- **WHAT THE TASK ASKS**:
In the data that follows, give the number of lines containing the word "agent". Offer no additional comment.

Records contained in a dataset
++++++++++
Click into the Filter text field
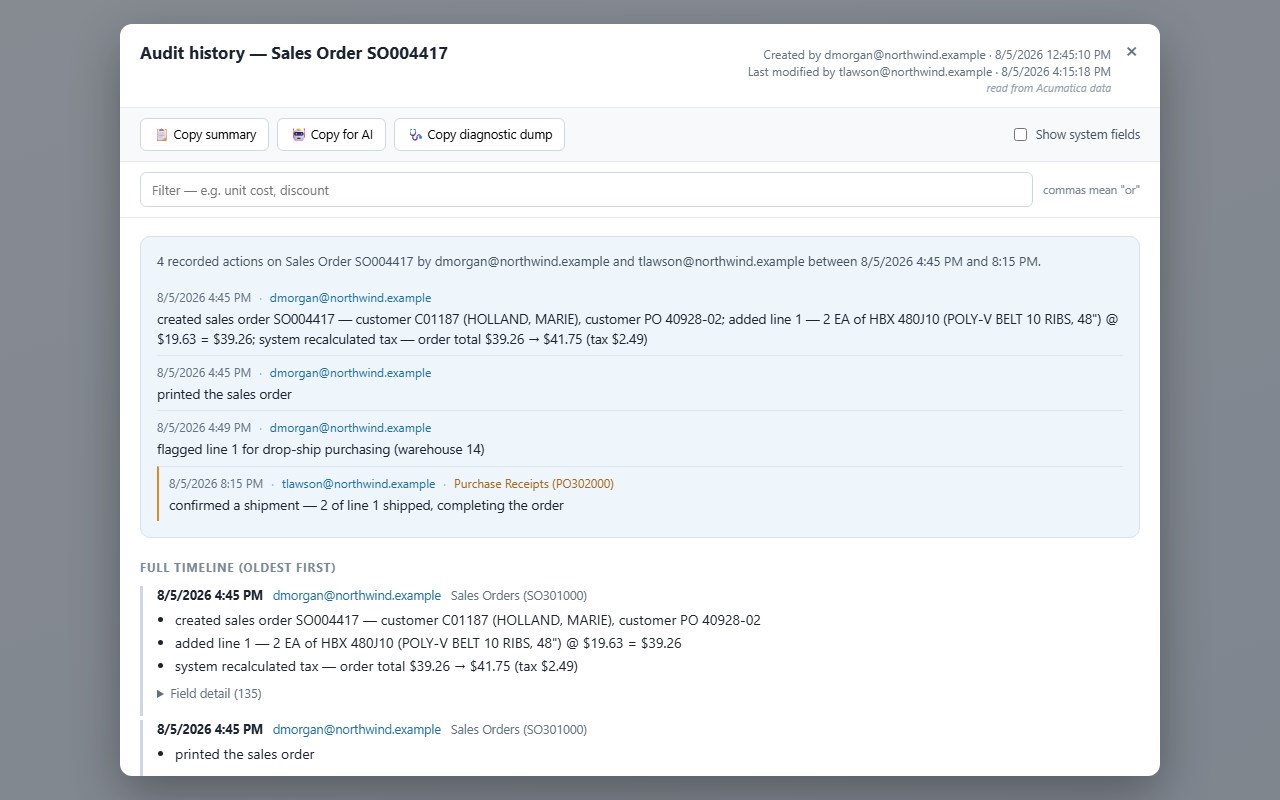This screenshot has height=800, width=1280. point(586,190)
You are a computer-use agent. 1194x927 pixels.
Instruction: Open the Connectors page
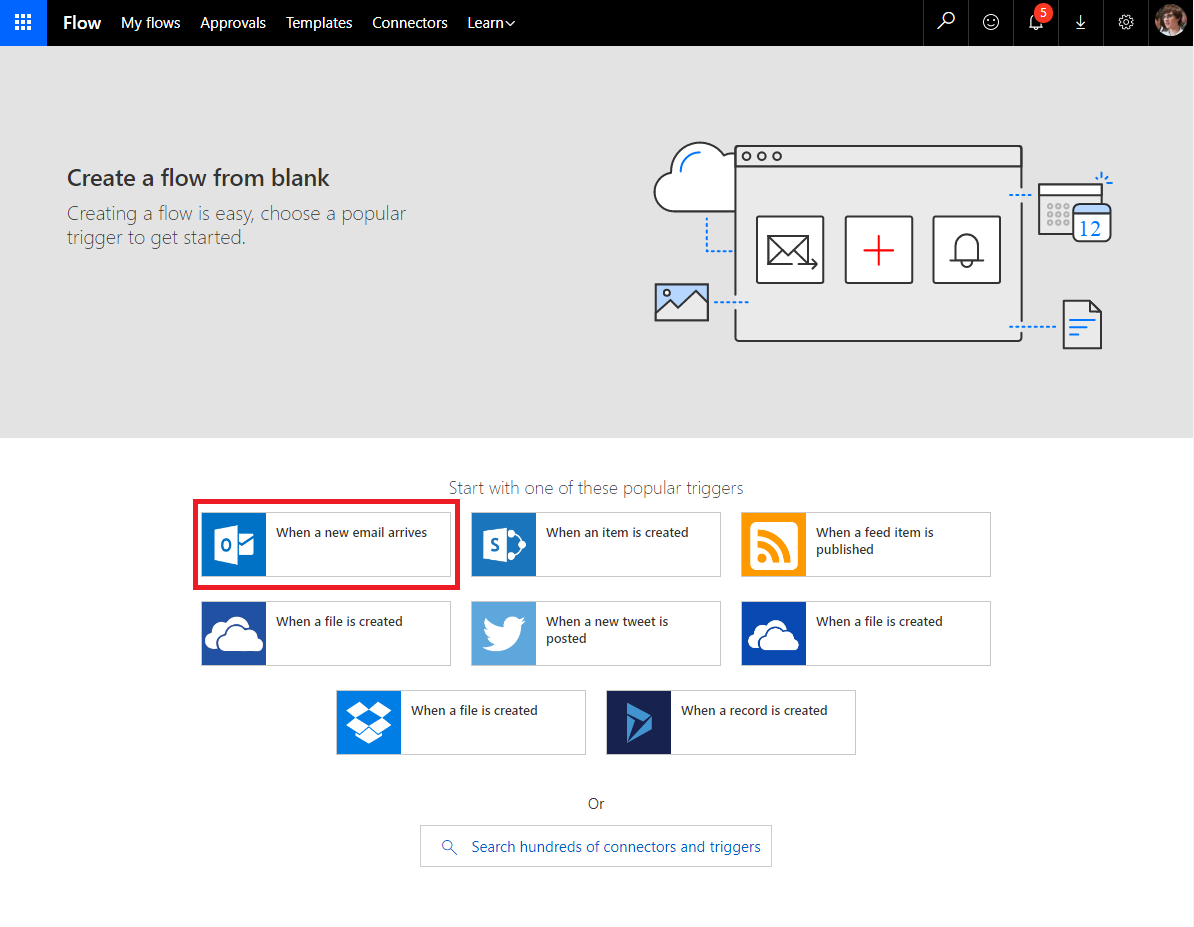point(410,23)
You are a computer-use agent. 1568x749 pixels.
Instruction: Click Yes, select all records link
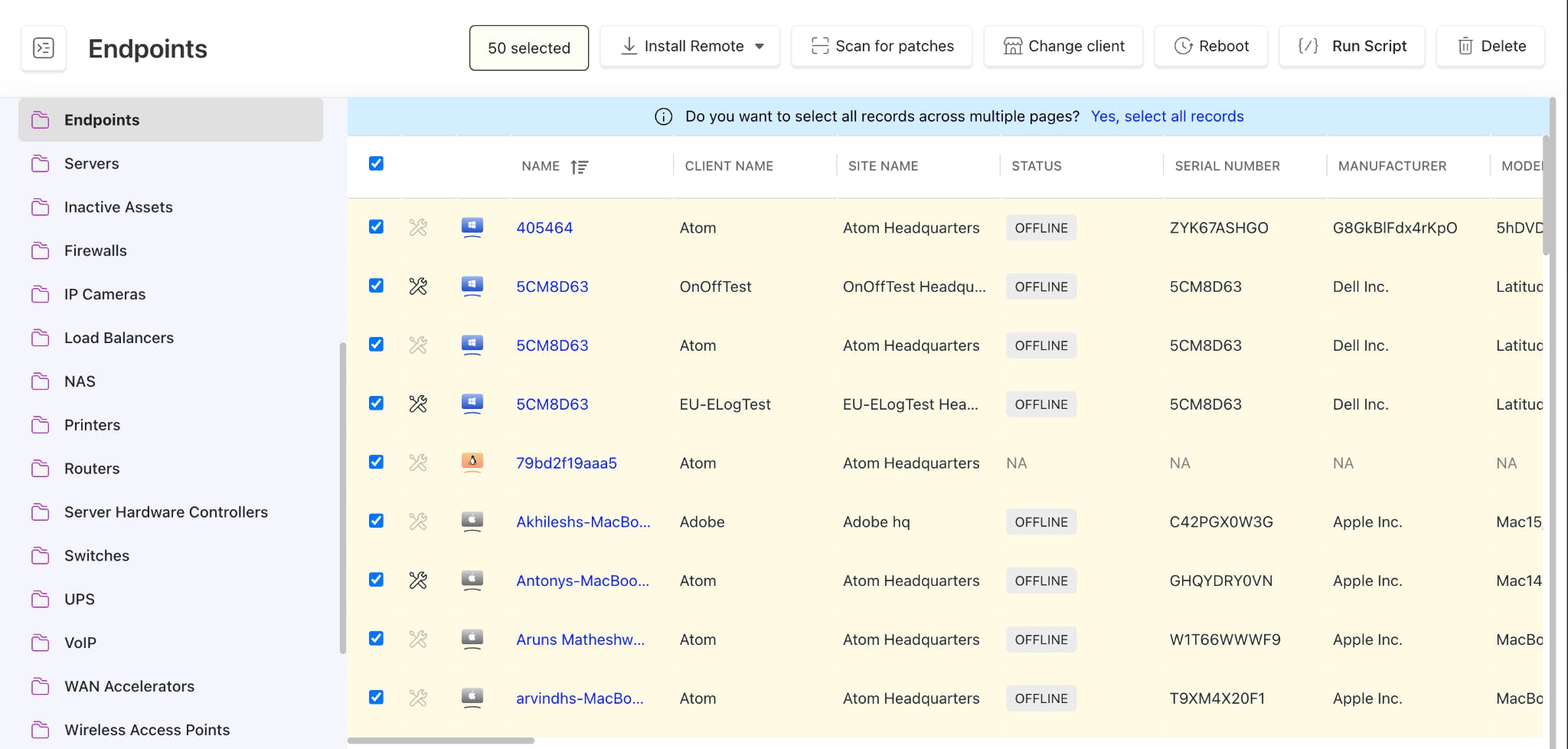tap(1167, 116)
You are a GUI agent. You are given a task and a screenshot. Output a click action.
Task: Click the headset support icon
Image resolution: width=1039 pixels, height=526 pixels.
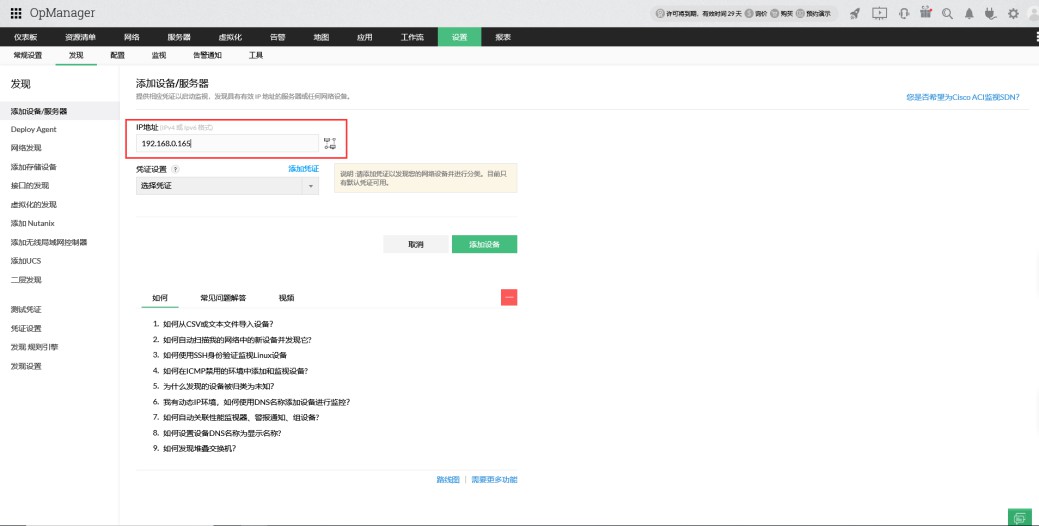pos(904,13)
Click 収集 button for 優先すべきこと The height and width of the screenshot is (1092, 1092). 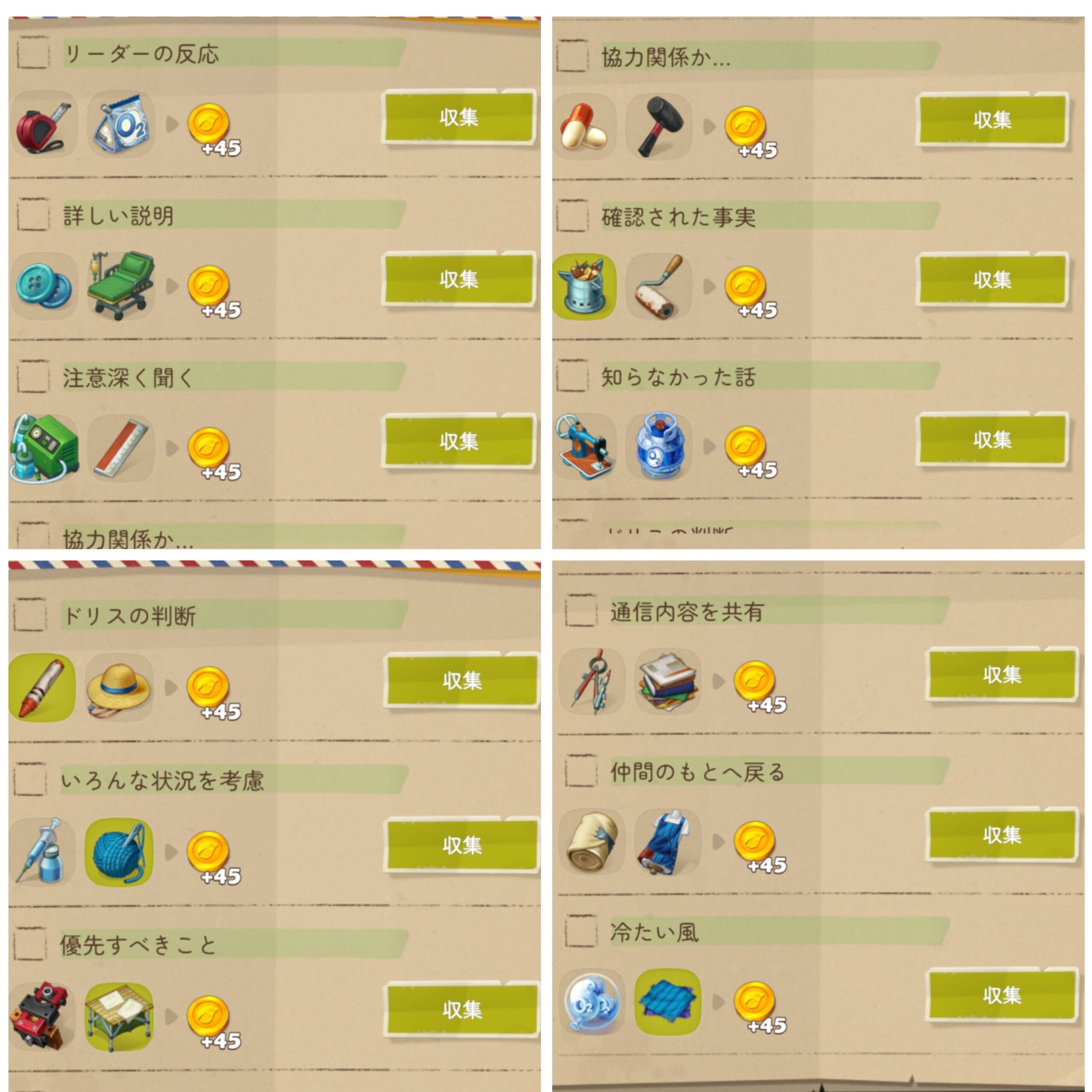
++++++++++
- **ANSWER TO THIS EXERCISE**:
3